[STORED ROWS]

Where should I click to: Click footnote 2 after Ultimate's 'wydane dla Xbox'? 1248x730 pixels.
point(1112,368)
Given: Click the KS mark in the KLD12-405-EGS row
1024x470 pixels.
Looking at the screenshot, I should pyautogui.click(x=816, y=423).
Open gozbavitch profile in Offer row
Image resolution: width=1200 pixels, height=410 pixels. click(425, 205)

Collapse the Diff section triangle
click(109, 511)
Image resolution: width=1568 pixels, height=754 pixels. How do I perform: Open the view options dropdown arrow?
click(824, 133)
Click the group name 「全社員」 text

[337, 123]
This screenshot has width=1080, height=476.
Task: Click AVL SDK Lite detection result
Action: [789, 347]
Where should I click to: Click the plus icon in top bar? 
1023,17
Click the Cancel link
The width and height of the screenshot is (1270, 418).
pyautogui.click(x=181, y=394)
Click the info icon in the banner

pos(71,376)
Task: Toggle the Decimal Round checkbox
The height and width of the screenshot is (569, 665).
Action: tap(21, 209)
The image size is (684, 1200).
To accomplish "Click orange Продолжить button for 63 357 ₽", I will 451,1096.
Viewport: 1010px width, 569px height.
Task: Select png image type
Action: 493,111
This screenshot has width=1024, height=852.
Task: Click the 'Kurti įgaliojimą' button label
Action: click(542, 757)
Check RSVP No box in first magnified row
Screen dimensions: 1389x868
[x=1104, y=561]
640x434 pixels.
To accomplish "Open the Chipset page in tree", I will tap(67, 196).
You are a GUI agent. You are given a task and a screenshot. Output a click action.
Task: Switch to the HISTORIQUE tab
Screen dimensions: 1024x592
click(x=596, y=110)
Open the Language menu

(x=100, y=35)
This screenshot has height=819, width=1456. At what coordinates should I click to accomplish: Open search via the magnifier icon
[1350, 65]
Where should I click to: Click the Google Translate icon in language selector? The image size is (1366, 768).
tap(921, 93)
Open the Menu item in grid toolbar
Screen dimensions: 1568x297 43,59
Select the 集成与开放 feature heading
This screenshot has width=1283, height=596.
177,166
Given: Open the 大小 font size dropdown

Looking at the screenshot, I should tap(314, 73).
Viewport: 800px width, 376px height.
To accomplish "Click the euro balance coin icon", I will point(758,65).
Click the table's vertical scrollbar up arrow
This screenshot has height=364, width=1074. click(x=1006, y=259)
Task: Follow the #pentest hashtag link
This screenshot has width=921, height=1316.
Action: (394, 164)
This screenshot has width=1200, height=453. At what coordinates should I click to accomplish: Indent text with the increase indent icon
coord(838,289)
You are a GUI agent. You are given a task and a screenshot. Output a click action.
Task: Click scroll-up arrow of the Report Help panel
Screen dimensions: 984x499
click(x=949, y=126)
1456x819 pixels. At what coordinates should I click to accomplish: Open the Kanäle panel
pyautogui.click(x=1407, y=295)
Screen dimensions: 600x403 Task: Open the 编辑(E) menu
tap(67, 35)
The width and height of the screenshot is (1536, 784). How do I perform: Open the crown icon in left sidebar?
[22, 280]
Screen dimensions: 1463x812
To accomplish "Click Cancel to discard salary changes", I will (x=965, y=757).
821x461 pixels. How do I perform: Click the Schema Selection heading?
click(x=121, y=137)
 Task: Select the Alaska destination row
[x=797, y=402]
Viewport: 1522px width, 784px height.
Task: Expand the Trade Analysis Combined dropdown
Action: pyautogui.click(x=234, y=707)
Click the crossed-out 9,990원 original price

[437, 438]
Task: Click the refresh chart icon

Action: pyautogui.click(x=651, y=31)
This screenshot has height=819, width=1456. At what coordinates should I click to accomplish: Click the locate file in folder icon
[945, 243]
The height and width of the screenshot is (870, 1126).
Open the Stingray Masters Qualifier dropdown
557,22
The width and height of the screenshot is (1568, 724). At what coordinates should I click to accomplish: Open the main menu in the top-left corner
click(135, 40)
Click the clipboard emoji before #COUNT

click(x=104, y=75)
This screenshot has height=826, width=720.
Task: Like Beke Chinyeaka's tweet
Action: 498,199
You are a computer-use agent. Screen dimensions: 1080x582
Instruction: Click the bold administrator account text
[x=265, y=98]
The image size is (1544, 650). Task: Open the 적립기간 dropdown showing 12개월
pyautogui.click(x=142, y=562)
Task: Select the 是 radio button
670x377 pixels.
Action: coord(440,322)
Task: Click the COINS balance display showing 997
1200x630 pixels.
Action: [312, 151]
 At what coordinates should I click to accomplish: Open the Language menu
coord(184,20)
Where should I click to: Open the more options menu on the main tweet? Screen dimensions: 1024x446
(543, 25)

[REQUIRED WORK] Copy the rows above word for word, beginning at the line that contains "This screenshot has width=1200, height=453." and stopping after the line that contains "tap(67, 35)".

[OUTPUT BELOW]
This screenshot has width=1200, height=453. At what coordinates should I click to accomplish: Indent text with the increase indent icon
coord(838,289)
You are a GUI agent. You are given a task and a screenshot. Output a click action.
Task: Click scroll-up arrow of the Report Help panel
Screen dimensions: 984x499
click(x=949, y=126)
1456x819 pixels. At what coordinates should I click to accomplish: Open the Kanäle panel
pyautogui.click(x=1407, y=295)
Screen dimensions: 600x403 Task: Open the 编辑(E) menu
tap(67, 35)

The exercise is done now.